We should all be so lucky as to decline “ungracefully” like this…

Mileage Gained

All three of these guys missed time with injuries, so yards-per-game is probably a more useful stat than total yards or yards-per-season. Meanwhile, yards per attempt is said to be one of the biggest hidden stats that predict passing success in the NFL.

Passing Yards

Player Yds Y/Yr Y/G Y/A
Player Yds Y/Yr Y/G Y/A
Tom Brady 30055 4294 278.3 7.49
Aaron Rodgers 27048 3864 262.6 7.45
Ben Roethlisberger 25892 4315 294.2 7.55
Ben (just 2020) 3803 254 6.25

Y/Yr = yards per season; Y/G = yards per game; Y/A = yards per attempt

Again, these guys are pretty comparable across the board, but I’m actually starting to be struck with how many ways Roethlisberger seems stronger than the other two. In this case, he’s the yardage king — leading the way in yards per season, yards per game, and yards per attempt.

I figured Ben would represent better than he’s been given credit, but I’m surprised at just how well he shows.

Looking at this past season’s stats, clearly 2020 was a short-ball game for the Steelers (we all saw that). When the Steelers were healthy and winning, Ben drew up plays in the sand half the time because Randy Fichtner was so far out of his depth. And yet, even in 2020, he’s not too far off the pace in yards per game or yards for the season. His per-attempt yards is the only area that is truly weak, but that was partially by design.

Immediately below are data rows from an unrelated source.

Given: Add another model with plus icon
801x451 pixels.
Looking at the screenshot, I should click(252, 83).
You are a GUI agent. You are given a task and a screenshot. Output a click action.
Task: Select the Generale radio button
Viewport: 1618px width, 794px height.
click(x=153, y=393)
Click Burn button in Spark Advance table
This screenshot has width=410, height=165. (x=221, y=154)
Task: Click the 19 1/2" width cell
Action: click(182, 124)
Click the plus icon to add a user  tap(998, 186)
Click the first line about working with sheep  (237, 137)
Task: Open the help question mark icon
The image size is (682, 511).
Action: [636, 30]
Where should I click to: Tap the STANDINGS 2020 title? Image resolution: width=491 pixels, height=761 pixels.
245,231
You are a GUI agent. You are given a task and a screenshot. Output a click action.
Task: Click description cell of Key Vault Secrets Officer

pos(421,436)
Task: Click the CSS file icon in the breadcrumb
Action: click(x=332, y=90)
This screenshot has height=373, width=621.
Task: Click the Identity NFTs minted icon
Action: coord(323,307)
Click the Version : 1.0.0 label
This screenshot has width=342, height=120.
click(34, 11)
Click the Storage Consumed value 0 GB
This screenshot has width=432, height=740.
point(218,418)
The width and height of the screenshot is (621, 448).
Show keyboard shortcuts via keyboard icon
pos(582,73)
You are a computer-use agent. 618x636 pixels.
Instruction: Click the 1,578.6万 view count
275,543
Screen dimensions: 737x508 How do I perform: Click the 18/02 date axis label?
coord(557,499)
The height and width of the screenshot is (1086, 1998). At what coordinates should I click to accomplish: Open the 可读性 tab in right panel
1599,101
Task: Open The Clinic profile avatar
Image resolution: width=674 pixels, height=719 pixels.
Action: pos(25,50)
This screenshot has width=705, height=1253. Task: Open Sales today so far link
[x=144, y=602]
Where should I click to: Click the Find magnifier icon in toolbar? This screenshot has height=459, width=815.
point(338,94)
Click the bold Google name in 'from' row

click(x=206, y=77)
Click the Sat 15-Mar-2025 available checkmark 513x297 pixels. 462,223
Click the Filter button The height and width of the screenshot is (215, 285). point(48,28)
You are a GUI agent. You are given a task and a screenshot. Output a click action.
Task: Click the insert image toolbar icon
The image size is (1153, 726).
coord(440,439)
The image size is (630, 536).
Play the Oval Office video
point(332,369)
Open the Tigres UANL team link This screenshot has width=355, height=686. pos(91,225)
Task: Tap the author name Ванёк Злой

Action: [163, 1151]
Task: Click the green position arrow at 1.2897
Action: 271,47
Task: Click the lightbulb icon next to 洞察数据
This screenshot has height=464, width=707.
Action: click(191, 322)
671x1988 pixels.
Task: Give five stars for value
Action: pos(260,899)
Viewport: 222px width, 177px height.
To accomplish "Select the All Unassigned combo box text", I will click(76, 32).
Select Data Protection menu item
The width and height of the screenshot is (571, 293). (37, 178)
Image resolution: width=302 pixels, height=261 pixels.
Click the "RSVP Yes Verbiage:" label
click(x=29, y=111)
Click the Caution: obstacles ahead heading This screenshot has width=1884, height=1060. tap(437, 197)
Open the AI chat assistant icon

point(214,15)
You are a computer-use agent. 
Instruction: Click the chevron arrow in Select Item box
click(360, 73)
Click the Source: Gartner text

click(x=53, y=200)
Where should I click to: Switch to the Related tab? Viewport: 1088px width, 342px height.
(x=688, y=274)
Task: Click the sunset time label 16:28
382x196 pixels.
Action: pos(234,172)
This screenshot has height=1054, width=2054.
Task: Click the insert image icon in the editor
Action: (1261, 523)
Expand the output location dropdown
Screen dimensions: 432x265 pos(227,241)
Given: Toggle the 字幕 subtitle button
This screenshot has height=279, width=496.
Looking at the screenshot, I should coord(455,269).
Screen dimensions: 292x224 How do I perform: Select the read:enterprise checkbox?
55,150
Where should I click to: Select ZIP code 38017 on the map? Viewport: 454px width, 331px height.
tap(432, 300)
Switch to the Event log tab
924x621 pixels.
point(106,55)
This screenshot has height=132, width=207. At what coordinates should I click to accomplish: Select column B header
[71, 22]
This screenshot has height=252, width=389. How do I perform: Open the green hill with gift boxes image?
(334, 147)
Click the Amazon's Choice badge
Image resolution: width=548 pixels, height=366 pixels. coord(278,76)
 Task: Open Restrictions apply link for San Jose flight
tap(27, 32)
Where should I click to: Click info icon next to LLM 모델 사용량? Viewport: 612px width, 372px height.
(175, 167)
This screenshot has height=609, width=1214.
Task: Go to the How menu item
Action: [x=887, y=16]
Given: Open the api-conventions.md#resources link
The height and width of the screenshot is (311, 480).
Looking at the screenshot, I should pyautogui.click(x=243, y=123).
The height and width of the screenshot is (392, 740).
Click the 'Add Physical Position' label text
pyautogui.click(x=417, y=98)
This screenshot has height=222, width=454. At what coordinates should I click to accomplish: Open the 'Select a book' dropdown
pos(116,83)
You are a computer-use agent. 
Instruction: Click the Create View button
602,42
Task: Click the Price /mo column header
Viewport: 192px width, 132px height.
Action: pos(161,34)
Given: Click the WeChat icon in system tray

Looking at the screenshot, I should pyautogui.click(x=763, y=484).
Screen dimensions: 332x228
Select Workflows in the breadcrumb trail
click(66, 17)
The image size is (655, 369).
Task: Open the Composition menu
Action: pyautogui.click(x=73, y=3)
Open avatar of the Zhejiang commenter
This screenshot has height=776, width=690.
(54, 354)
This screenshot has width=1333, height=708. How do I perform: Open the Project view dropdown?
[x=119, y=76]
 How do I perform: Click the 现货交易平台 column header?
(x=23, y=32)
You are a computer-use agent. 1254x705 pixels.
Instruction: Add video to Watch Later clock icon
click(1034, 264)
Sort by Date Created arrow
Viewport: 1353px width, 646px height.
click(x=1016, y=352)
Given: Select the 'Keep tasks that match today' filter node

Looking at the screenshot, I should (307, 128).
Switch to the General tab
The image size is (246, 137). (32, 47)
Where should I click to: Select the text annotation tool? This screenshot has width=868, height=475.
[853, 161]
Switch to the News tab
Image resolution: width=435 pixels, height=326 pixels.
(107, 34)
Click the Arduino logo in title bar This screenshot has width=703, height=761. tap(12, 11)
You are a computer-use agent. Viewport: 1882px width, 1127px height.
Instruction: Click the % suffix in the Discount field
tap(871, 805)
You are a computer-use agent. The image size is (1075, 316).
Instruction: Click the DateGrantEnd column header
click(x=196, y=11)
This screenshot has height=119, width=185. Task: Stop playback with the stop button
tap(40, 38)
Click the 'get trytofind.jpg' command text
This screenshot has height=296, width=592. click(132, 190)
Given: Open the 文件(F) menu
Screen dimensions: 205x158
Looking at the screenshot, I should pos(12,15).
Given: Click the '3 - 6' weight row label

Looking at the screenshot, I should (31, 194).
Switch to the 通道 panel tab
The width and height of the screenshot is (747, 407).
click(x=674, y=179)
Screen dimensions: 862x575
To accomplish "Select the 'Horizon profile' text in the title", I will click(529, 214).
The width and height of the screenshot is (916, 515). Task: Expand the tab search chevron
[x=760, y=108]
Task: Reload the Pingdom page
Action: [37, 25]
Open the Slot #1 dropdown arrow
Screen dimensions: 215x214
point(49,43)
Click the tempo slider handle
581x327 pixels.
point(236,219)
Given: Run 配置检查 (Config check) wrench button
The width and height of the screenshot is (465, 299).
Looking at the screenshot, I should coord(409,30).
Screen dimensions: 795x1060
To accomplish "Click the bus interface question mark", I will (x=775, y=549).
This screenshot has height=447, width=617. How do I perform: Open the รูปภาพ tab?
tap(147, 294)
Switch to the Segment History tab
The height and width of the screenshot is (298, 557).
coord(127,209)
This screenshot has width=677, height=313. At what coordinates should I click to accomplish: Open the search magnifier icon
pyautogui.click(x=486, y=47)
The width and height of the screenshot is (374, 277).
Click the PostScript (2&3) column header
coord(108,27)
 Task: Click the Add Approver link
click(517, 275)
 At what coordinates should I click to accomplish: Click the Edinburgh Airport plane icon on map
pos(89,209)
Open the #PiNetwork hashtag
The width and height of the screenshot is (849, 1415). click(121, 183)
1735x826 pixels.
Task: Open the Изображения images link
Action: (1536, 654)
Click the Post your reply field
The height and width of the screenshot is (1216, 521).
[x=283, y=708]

I’m not ready to give Big Ben his gold watch based on bad scheming by a coach the Steelers subsequently let go.

Success Rate

Totals like TDs or INTs (just like raw yardage totals) can be misleading; after all, more attempts will almost always yield more picks. That’s why percentages and ratings are so useful. Part of the Roethlisberger joke is that he throws a lot of INTs; let’s see if that one’s true.

TDs, INTs, and QB Rating

Player TD TD% Int Int% . TDs/yr INTs/yr . TDs/gm INTs/gm . Rate
Player TD TD% Int Int% . TDs/yr INTs/yr . TDs/gm INTs/gm . Rate
Tom Brady 222 5.5 57 1.4 . 31.7 8.1 . 2.1 0.5 . 99.8
Aaron Rodgers 224 6.2 37 1.0 . 32.0 5.3 . 2.2 0.4 . 103.1
Ben Roethlisberger 177 5.2 78 2.3 . 29.5 13.0 . 2.0 0.9 . 96.3
Ben (just 2020) 5.4 1.6 . 33 10 . 2.2 0.7 . 94.1

TD% or INT% are calculated by taking the number of TDs/INTs and dividing by the total passing attempts. Passer rating was calculated by one of the myriad passer rating calculators online.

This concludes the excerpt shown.